Halowe mistrzostwa świata 2020 w lekkiej atletyce miały odbyć się w dniach 13-15 marca tego roku w chińskim mieście Nankin. Od kilku dni coraz głośniej mówiło się jednak o ewentualnym odwołaniu imprezy. Tym bardziej, że w Państwie Środka wybuchła prawdziwa panika, a inne wydarzenia zostały już wcześniej anulowane, jak choćby czołowe rozgrywki esportowe, bijące tam rekordy popularności. Po naradach uznano, że najbezpieczniejszą opcją będzie przełożenie HMŚ na przyszły rok. Wydano już w tej sprawie oficjalny komunikat. "Wiemy, że władze Chin robią wszystko, by wirus się nie rozszerzał, ale musimy chronić naszych sportowców, członków federacji i partnerów" - zaznaczając przy tym, że działania podjęto we współpracy ze Światową Organizacją Zdrowia (WHO).
Epidemia koronawirusa jest coraz bardziej globalna. Pojawiły się pierwsze przypadki zarażenia w Europie. Z tego powodu nie podjęto decyzji o przeniesieniu lekkoatletycznych halowych mistrzostw świata do innego kraju. "Rozważaliśmy możliwość przeniesienia imprezy do innego kraju i chcielibyśmy podziękować miastom, które zgłosiły się do organizacji mistrzostw. Jednak ze względu na obawy dotyczące rozprzestrzeniania się wirusa poza Chinami postanowiliśmy nie korzystać z tej opcji" - dodano w oficjalnym komunikacie IAAF.
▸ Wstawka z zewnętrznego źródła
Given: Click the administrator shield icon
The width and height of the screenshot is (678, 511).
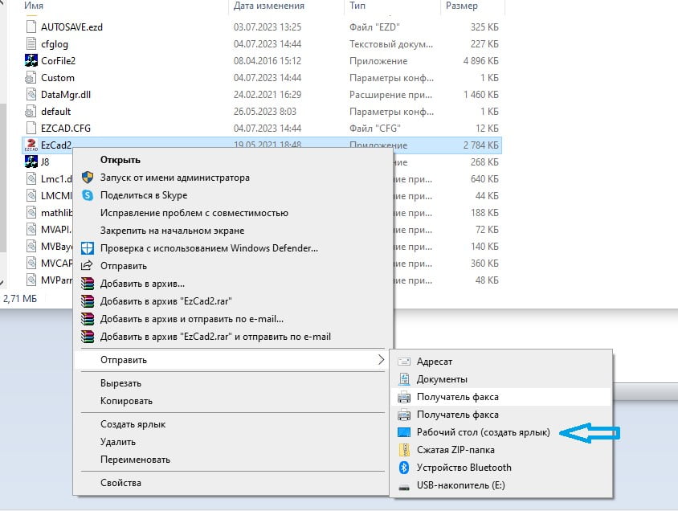Looking at the screenshot, I should [x=88, y=178].
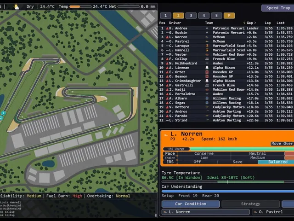
Task: Switch ERS mode to Save
Action: [x=237, y=162]
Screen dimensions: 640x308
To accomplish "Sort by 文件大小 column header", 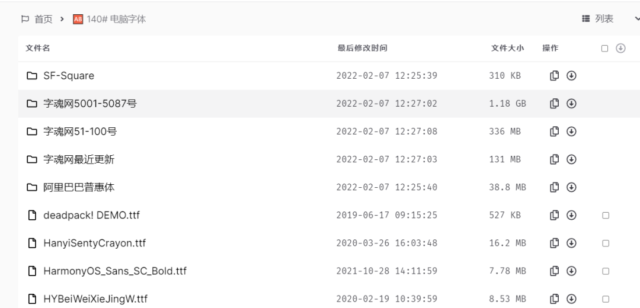I will (x=507, y=49).
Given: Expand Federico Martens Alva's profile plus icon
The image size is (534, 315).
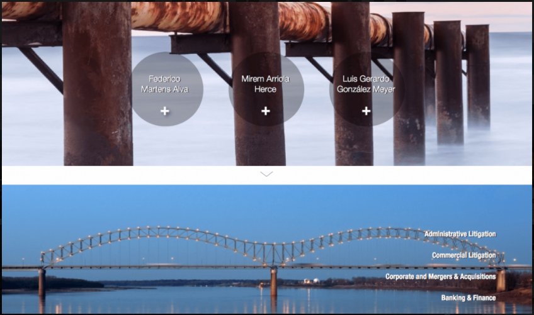Looking at the screenshot, I should [165, 111].
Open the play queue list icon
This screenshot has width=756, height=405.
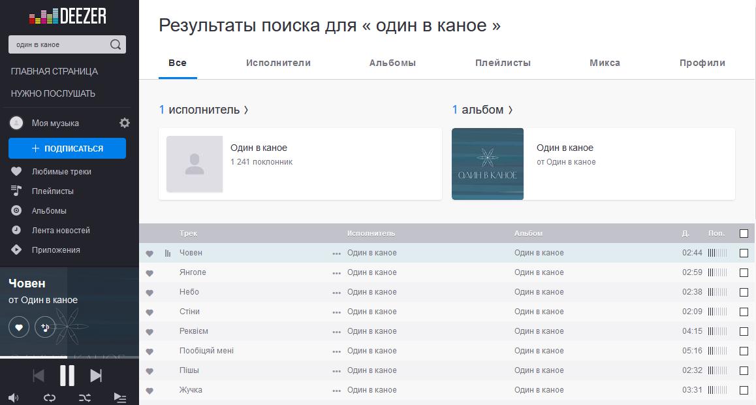119,397
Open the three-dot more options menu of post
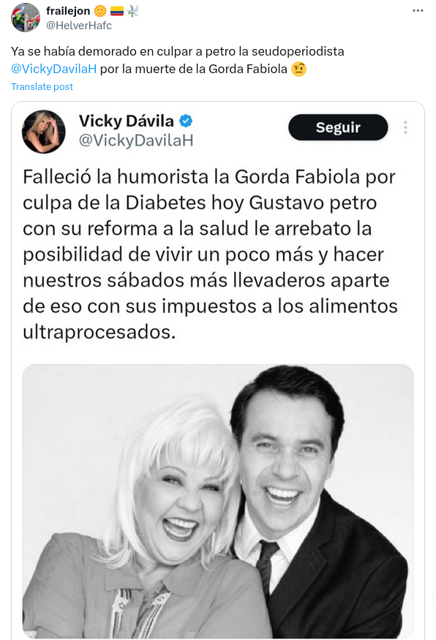436x640 pixels. click(x=418, y=11)
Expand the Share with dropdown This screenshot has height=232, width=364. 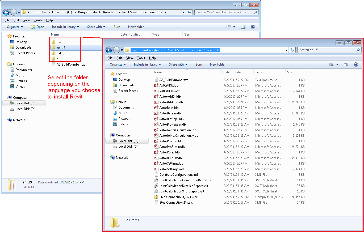tap(178, 64)
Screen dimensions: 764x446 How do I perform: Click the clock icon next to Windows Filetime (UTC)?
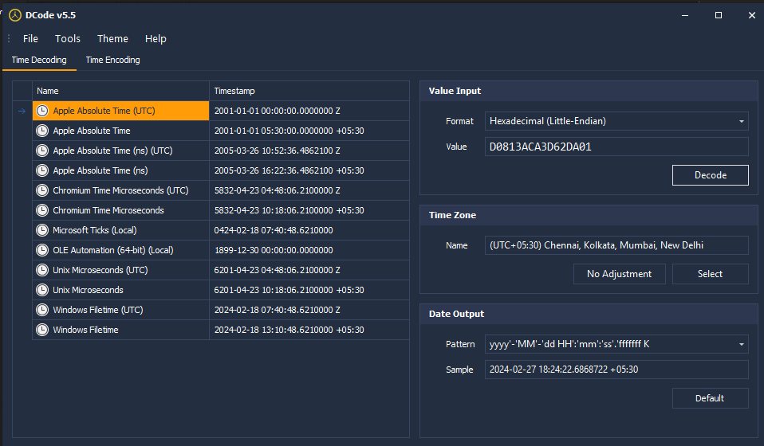pos(42,310)
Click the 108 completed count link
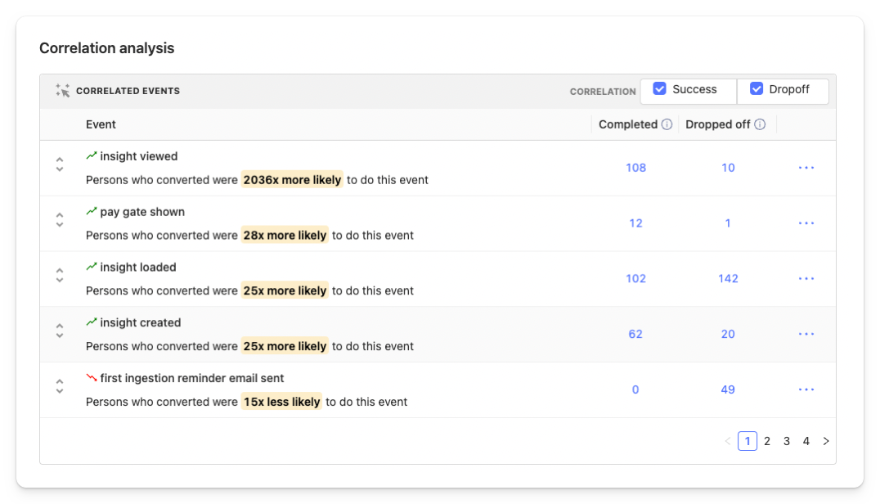This screenshot has height=504, width=880. (x=635, y=168)
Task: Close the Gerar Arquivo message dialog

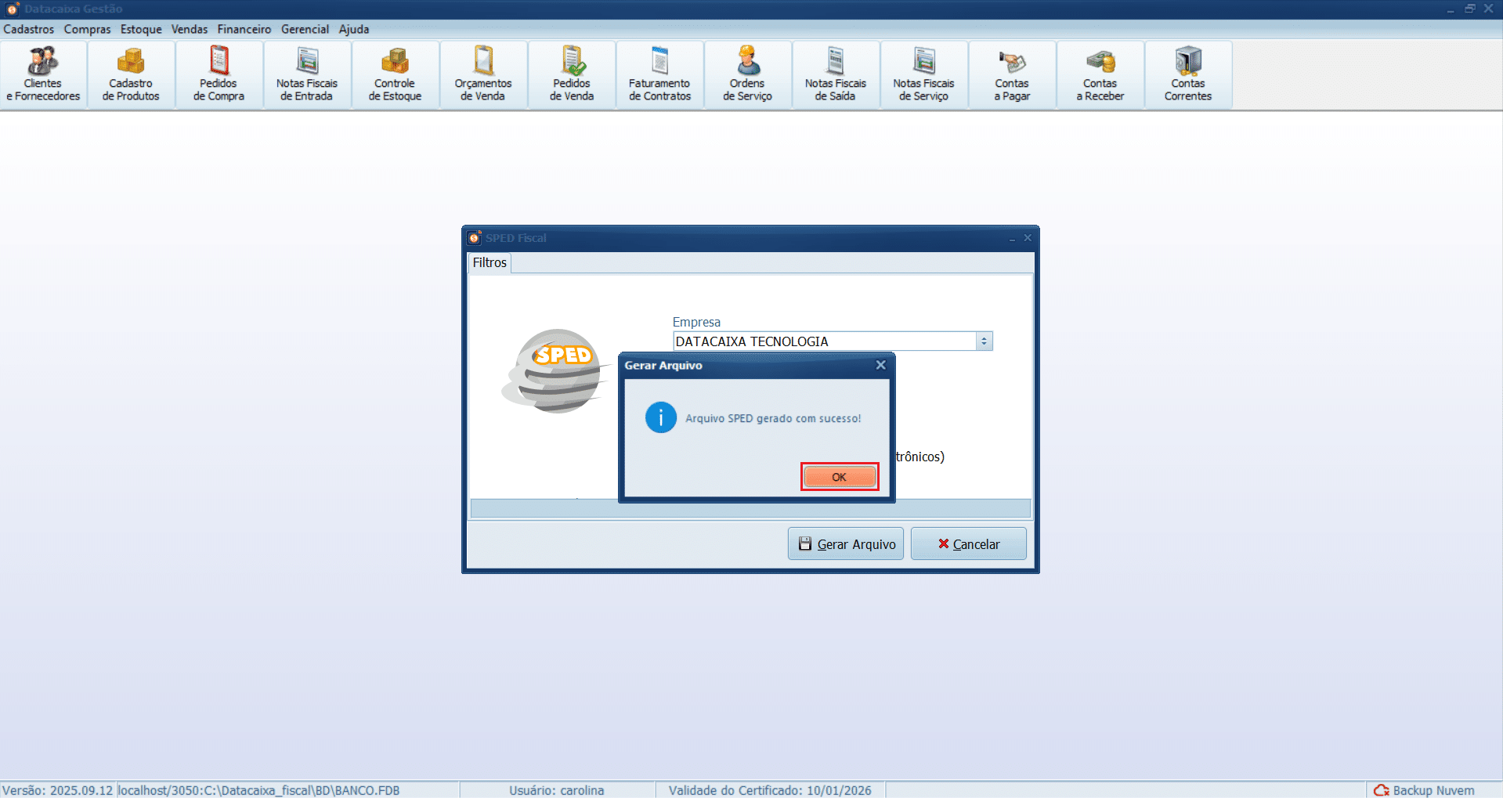Action: pyautogui.click(x=880, y=365)
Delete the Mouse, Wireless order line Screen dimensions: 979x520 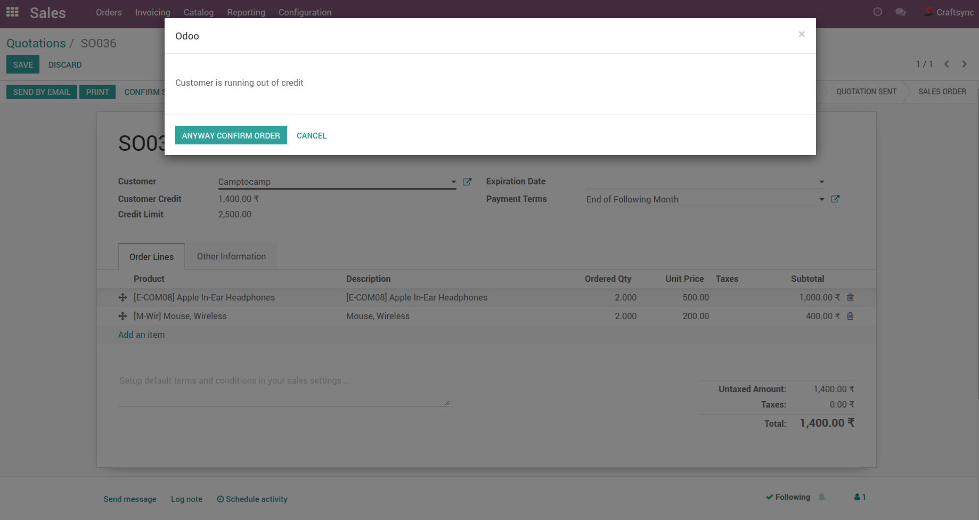click(x=850, y=316)
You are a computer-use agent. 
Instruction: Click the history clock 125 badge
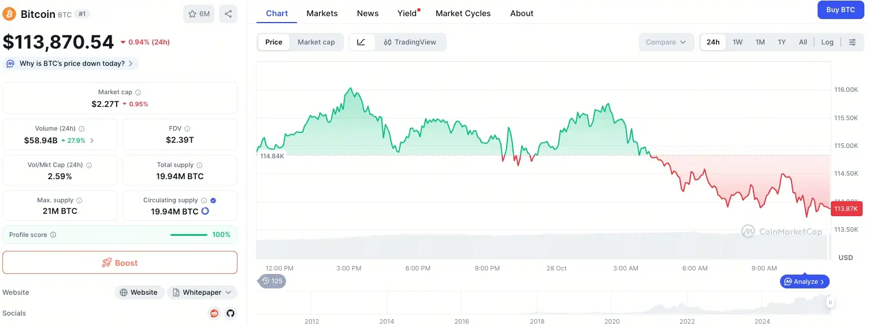click(272, 281)
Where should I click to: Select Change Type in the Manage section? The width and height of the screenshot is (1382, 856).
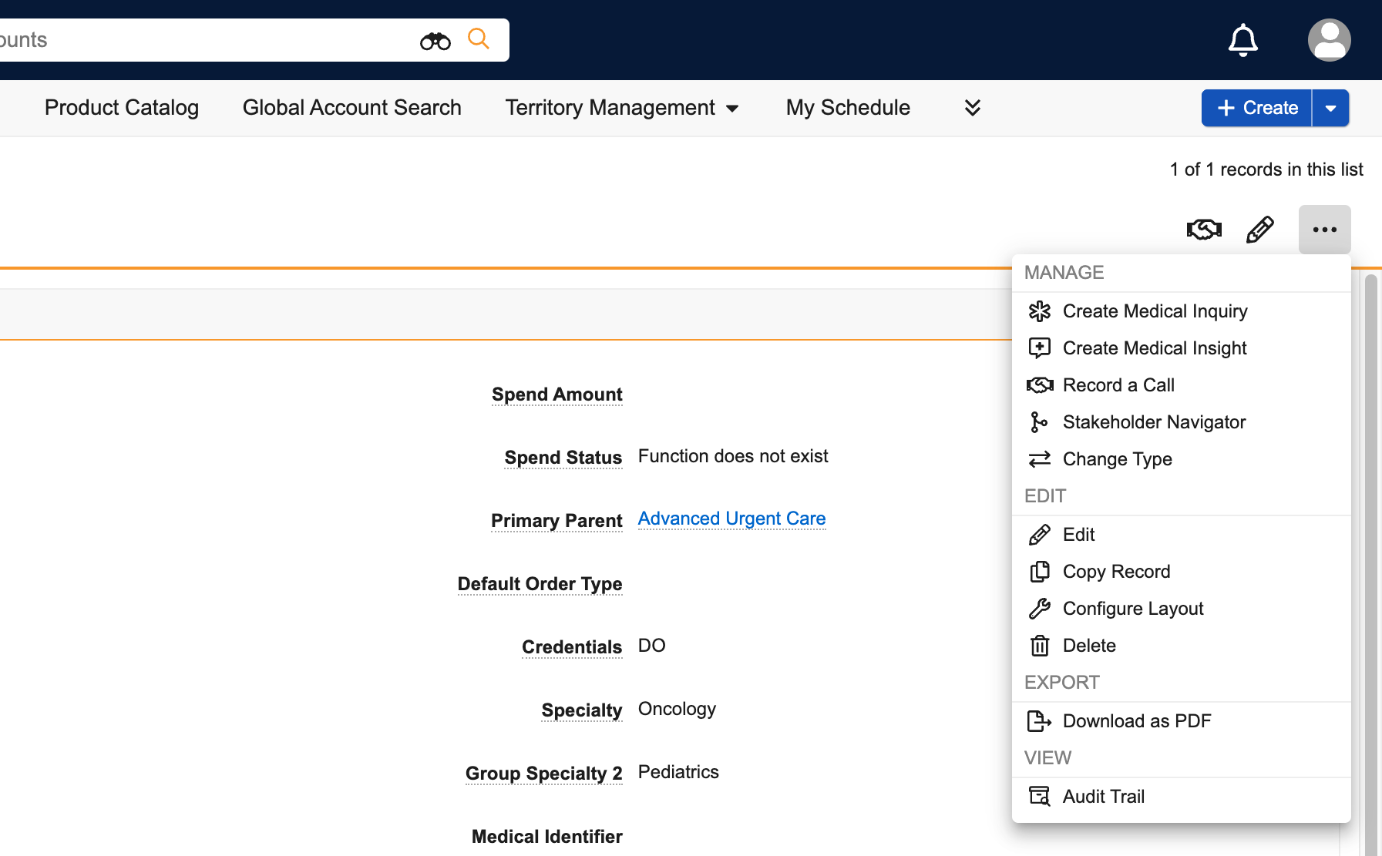(1117, 459)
Od początku sprawie bacznie przyglądał się sztab reprezentacji Polski. W rozmowie z Onetem lekarz naszej kadry mówił, że śledzi kolejne doniesienia o rozprzestrzenianiu się koronawirusa, a jeśli na mistrzostwa nie pojechaliby Amerykanie, to byłby faktycznie znak, by poważnie rozważyć rezygnację z imprezy. Z jednej strony odwołanie zawodów jest decyzją racjonalną. Z drugiej jednak nie do końca cieszy polskich lekkoatletów. Dla TVP Sport o sprawie wypowiedział się Tomasz Majewski.
- Będą przynajmniej dwa tygodnie przerwy pomiędzy HME a HMŚ w 2021 roku. Tak już w przeszłości było. Dokładne raz w 1989 roku. Oczywiście, to dla Polski niekorzystna sytuacja. Wartość takich mistrzostw trochę straci na wartości - skomentował nasz były doskonały kulomiot.
Potwornie groźny dla ludzkiego zdrowia koronawirus narodził się w mieście Wuhan, oddalonego od Nankin o około 450 kilometrów. Jeszcze niedawno ośrodek ten był sercem biznesowego życia Państwa Środka. Obecnie mieszkańcy czekają na lepsze dni w domach, a ulice kompletnie opustoszały. Epidemia wykroczyła już poza granice Chin. Koronawirus pojawił się w Europie (Niemcy, Francja), a i w Polsce pojawiają się pojedyncze przypadki z podejrzeniem tego koszmaru. Koronawirus wywołuje groźne dla ludzkiego życia zapalenie płuc.